JJ: Well, precisely, and thank you very much, Josmar, for that. And I just want to ask you, finally, if you do think about—you know, we're not anti-reporter, we're not anti-journalism—if you think about what useful journalism around this set of issues would look like, or what it would include, what are we talking about? How do we get off the dime on this conversation?
Josmar Trujillo
Josmar Trujillo: "We have to understand that journalism is something that anybody should be able to do. We should all be able to document our stories." (image: Joseph Hayden)
JT: Well, this is a long conversation. We could have a big conversation, a couple of days' worth of conversations, about that. But there's been kind of a reckoning ([link removed]) , from what I've seen, in media about, at the very basic level, diversity in the newsroom, right? Like just acknowledging that, right? Not to mention, people aren't moving enough in that direction, but acknowledging that white supremacy is not just an issue of people in power in police departments or in government, but also in the people who shape and tell the stories of our society.
But there's this idea also that it's not just about diversity. It's also about tearing down the walls of saying, like, this person is a reliable person because this person has a press pass, and this person is a crazy or a fringe person because they put their stuff on social media.

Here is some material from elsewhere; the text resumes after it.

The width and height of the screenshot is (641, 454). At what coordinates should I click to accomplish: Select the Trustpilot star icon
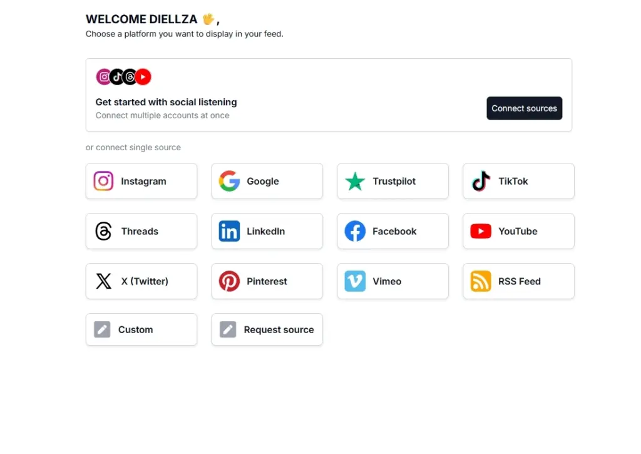354,181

There has to be, I think, room for us to understand that citizen journalism and journalism can be made stronger by not thinking of ourselves in these silos, and not thinking of ourselves as "real reporters and people who are really objective," and "people who are not credible," and start to open up that conversation.

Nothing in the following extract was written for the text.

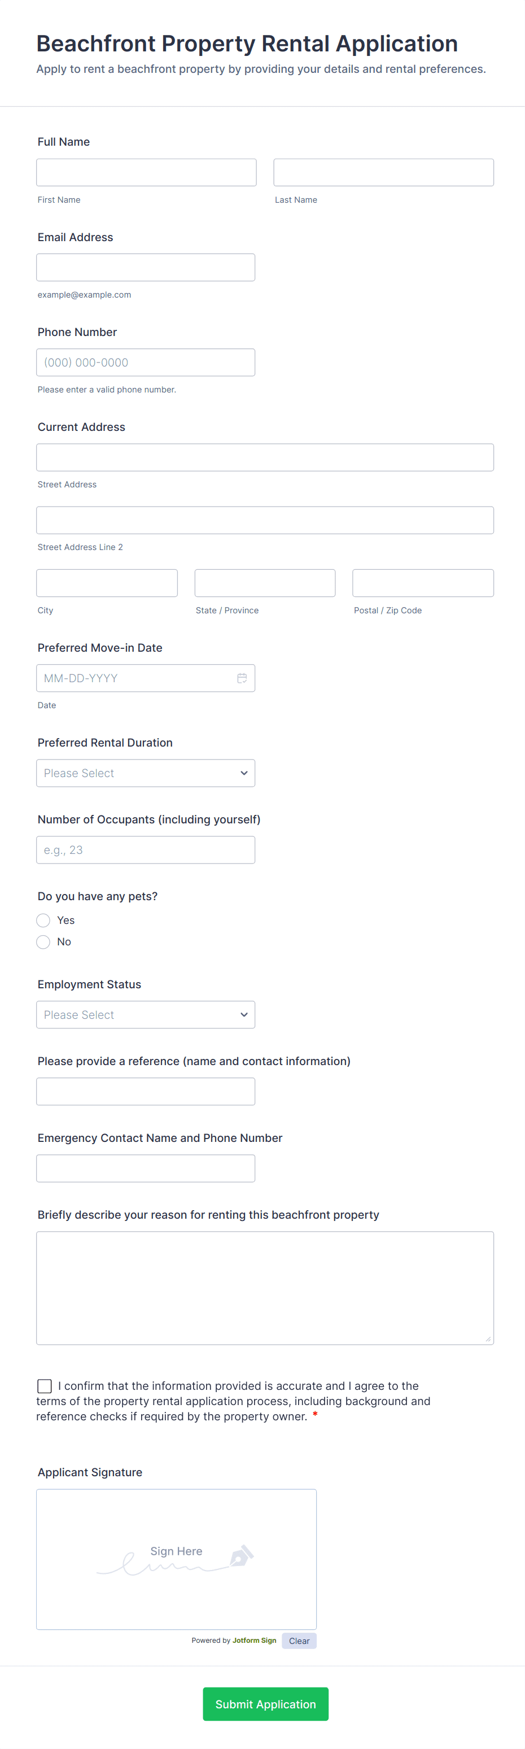Expand the Employment Status dropdown
Screen dimensions: 525x1749
146,1014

Unfortunately, there's been a lot of stuff since the Capitol riots where there's this whole battle for information about who's right and who's wrong. And there's a deeper conversation about censorship and all of this stuff. But I think we have to understand that journalism is something that anybody should be able to do. We should all be able to document our stories, and there needs to be, I think, a push for traditional newsrooms to understand that, possibly create programs and put resources into helping bridge that gap, right? So we're not just hiring from the journalism schools, and we're creating apprenticeships or creating programs, ways for people to be able to enter the profession, but also for us to not think that the profession is the end all and be all of storytelling, because it's not.
JJ: We've been speaking with activist and writer Josmar Trujillo. You can find Copwatch Media online at Copwatch.Media ([link removed]) , and his work many places around the internet, including FAIR.org ([link removed]) . Thank you so much, Josmar Trujillo, for joining us this week on CounterSpin.
JT: Thanks, Janine. Thanks so much for having me.